**WHAT YOU ARE ASKED TO DO**.
In the records below, find the line containing "Task: Click the blue Overhang wall swatch", then copy that line and all lines after it, exactly, omitting every picture.

(Stored records)

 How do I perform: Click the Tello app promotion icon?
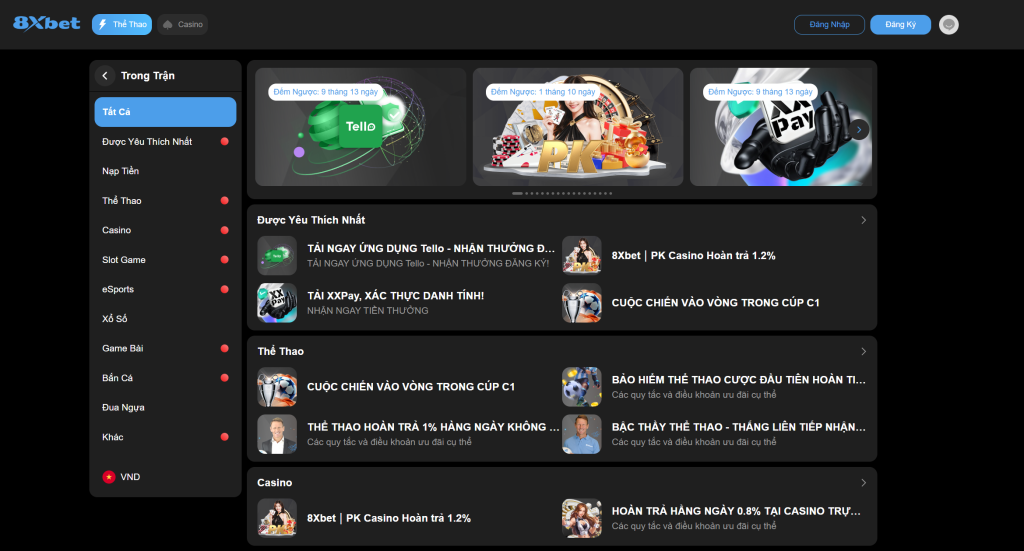click(277, 255)
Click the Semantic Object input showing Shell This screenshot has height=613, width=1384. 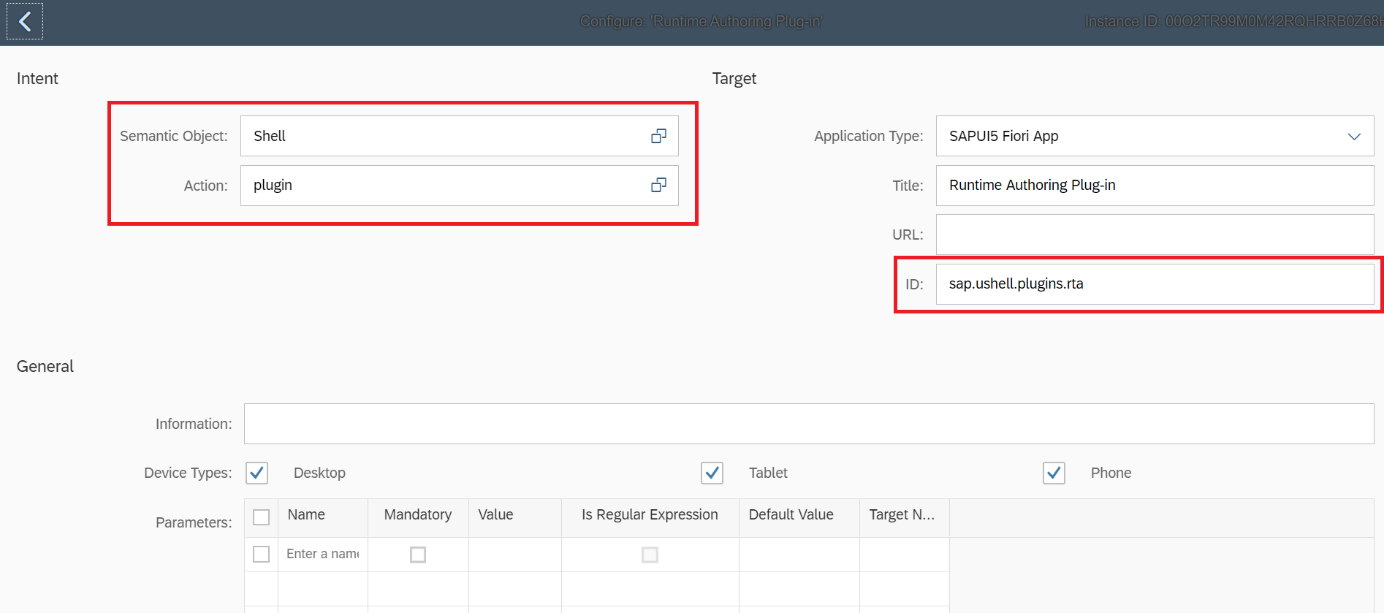(440, 136)
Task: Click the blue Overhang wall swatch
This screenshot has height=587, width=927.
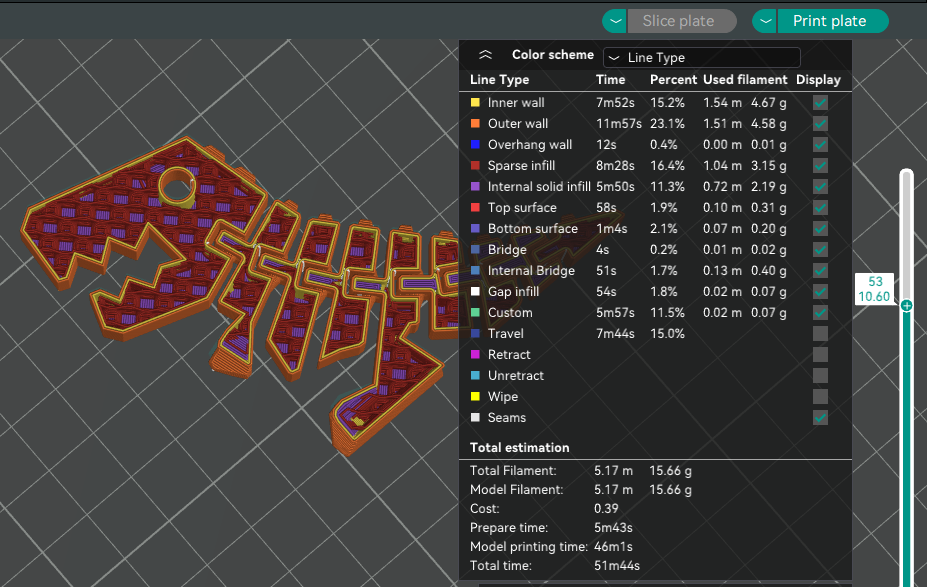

**RESPONSE TO THE TASK**.
Task: Click the blue Overhang wall swatch
This screenshot has height=587, width=927.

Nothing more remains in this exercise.